Segment Start: Supplied records
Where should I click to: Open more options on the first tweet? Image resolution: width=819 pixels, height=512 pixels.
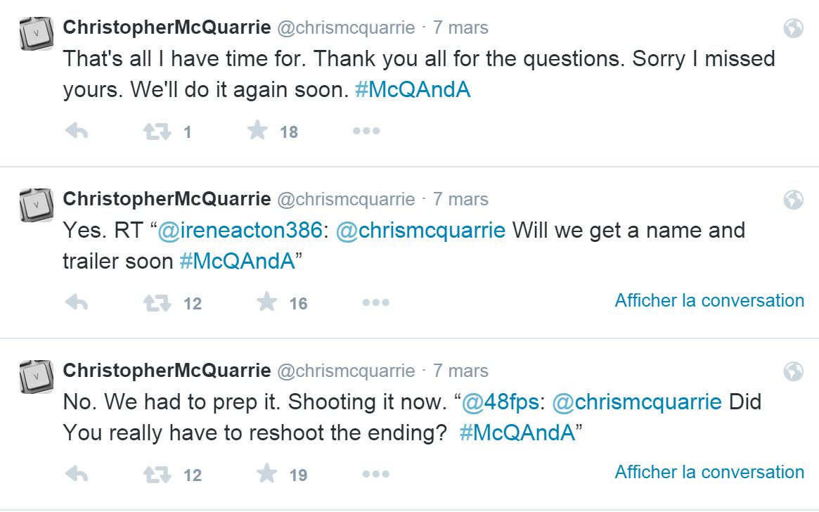click(366, 131)
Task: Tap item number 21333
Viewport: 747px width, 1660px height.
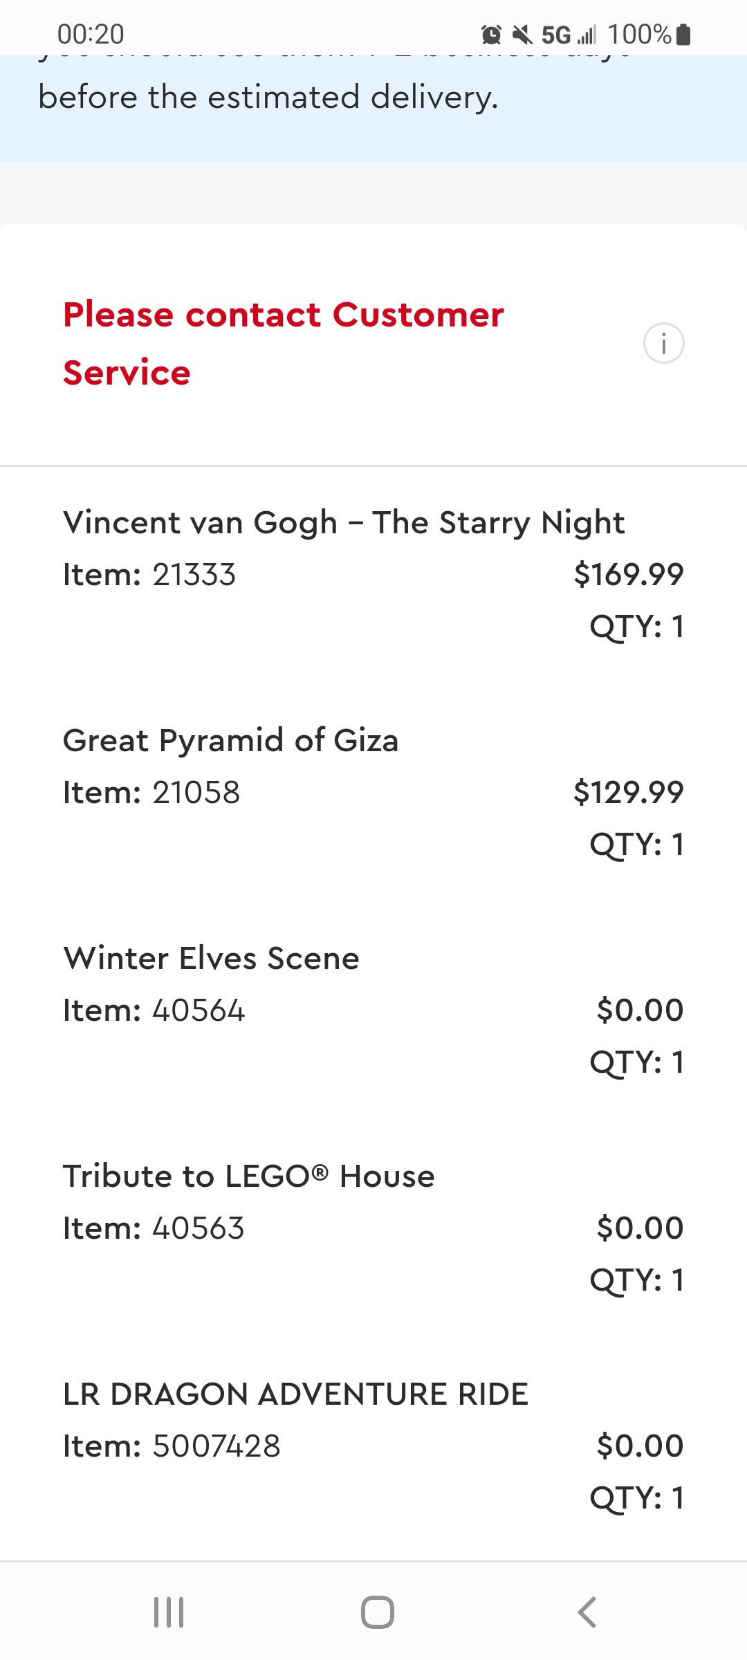Action: 194,575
Segment End: Supplied records
- Exercise details:
The records are to be returned word for word, without any of their pictures.

- Output:
Where should I click to: Open more options on the first tweet? Image resolution: width=819 pixels, height=512 pixels.
click(366, 131)
Task: Tap item number 21333
Viewport: 747px width, 1660px height.
Action: 194,575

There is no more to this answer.